NORFOLK, VA — Following the controversial killing of Cecil the lion in Zimbabwe, People for the Ethical Treatment of Animals has called for the naming of all individual animals worldwide as a revolutionary new strategy in their crusade against animal cruelty.

“What happened to Cecil was reprehensible and disgusting,” said PETA spokesperson Meghan Heifer in a press statement last week. “But the public outcry over this unspeakable tragedy wouldn’t be the same if it were just some dumb lion. We have to name each and every creature on this planet in a massive drive for universal sympathy.”

Heifer, whose housemates Sam, Markus and Karim Abdul-Jabbar are all Rhode Island red chickens, began the effort by dispatching PETA agents to farms and zoos nationwide, assigning monikers to every animal in sight. This has led to an ever-growing registry including Josh the mayfly, Carol the squirrel, and 37 North Atlantic Halibut named Kevin.

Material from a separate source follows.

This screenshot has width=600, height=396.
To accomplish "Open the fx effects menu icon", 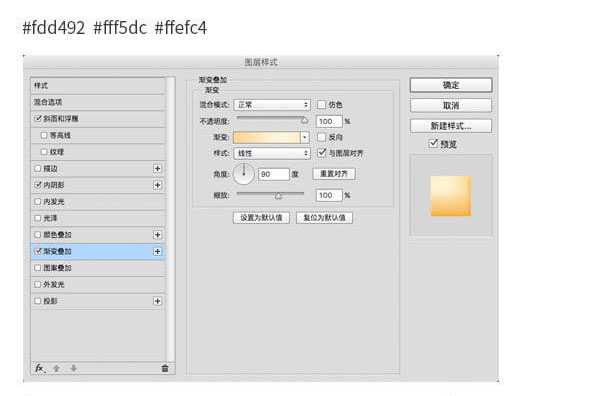I will point(40,368).
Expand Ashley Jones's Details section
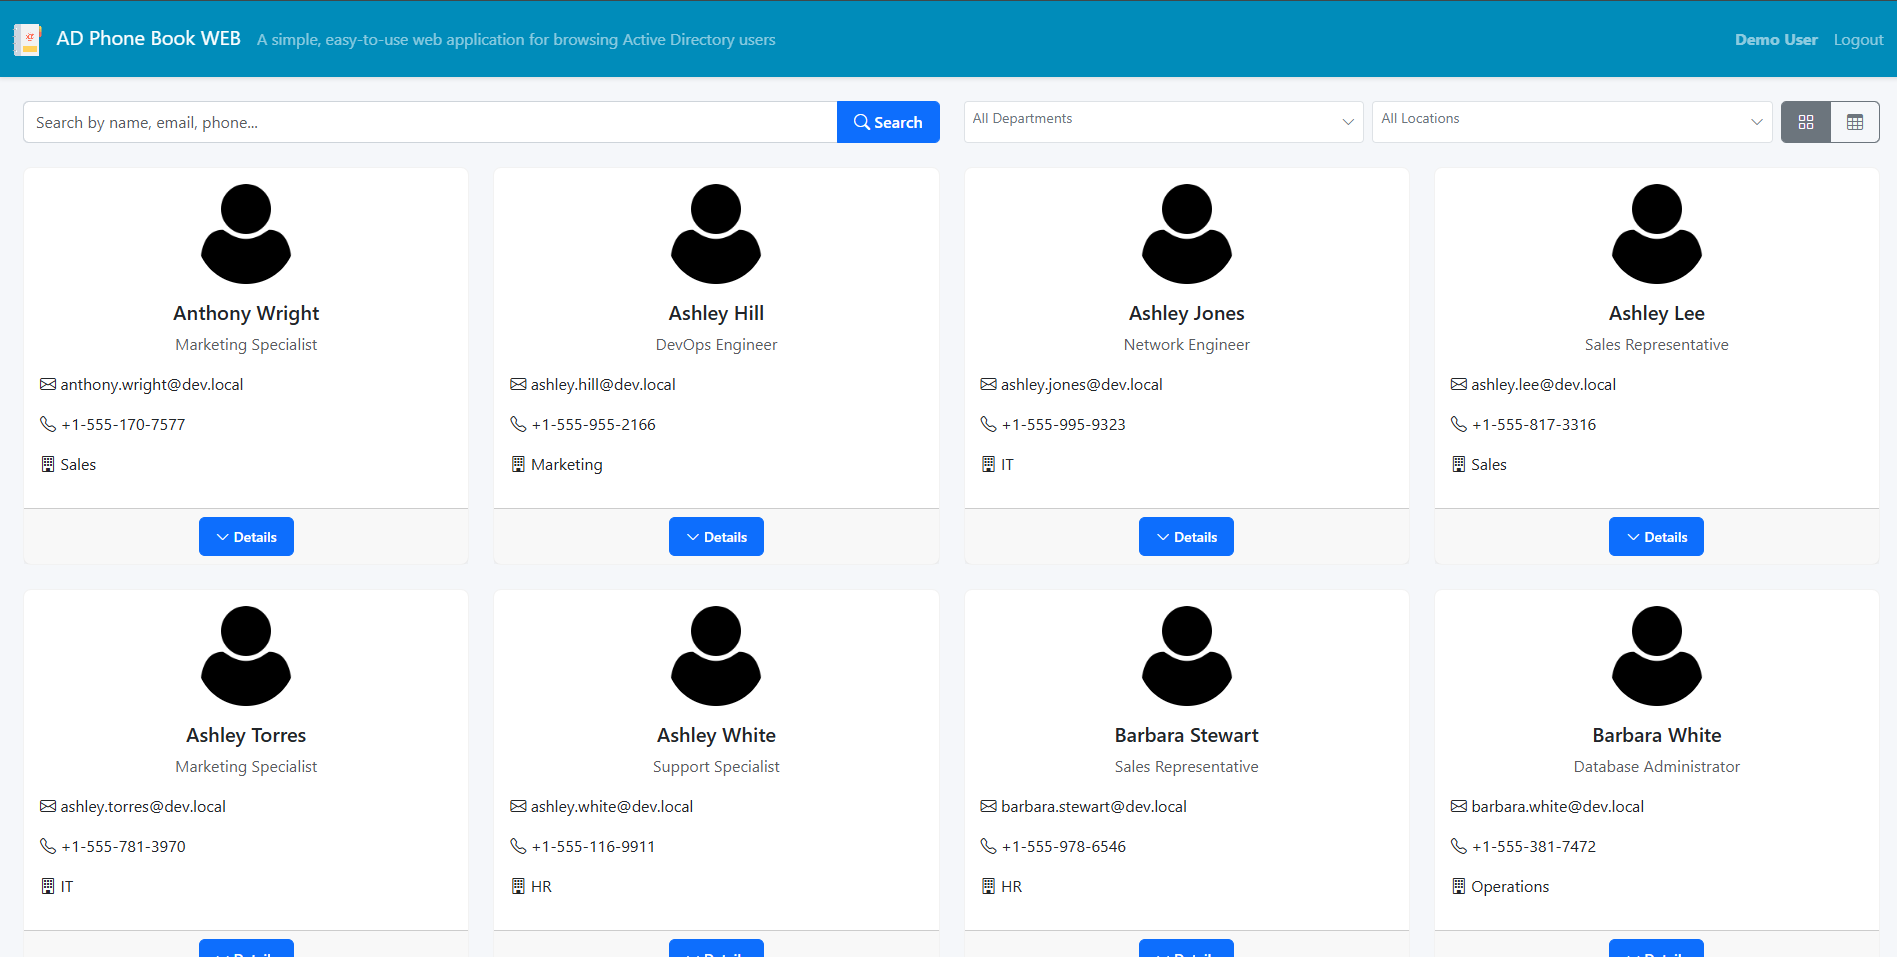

“The goal is to remind people that when they step on a beetle, it was a creature with feelings, dreams, and probably a family,” said PETA agent Michael Jalowka. “We’ll do everything in our power to remind that evil son of a bitch that that beetle wasn’t just some beetle — it was Paul Bighorn, a figurehead of the beetle community, and there are consequences.”

Further steps PETA intends to take will reportedly result in name labels on meat and other animal products.

“I was getting some ground beef at the supermarket when I noticed the new label telling me that a cow named Chuck gave his life for the stroganoff I’m making tonight,” shopper Lisa Welch told reporters. “I bought it and buried him in my backyard instead. It’s a shame, really.”

Separatist movements devoted to naming all individual plant life were unavailable for comment.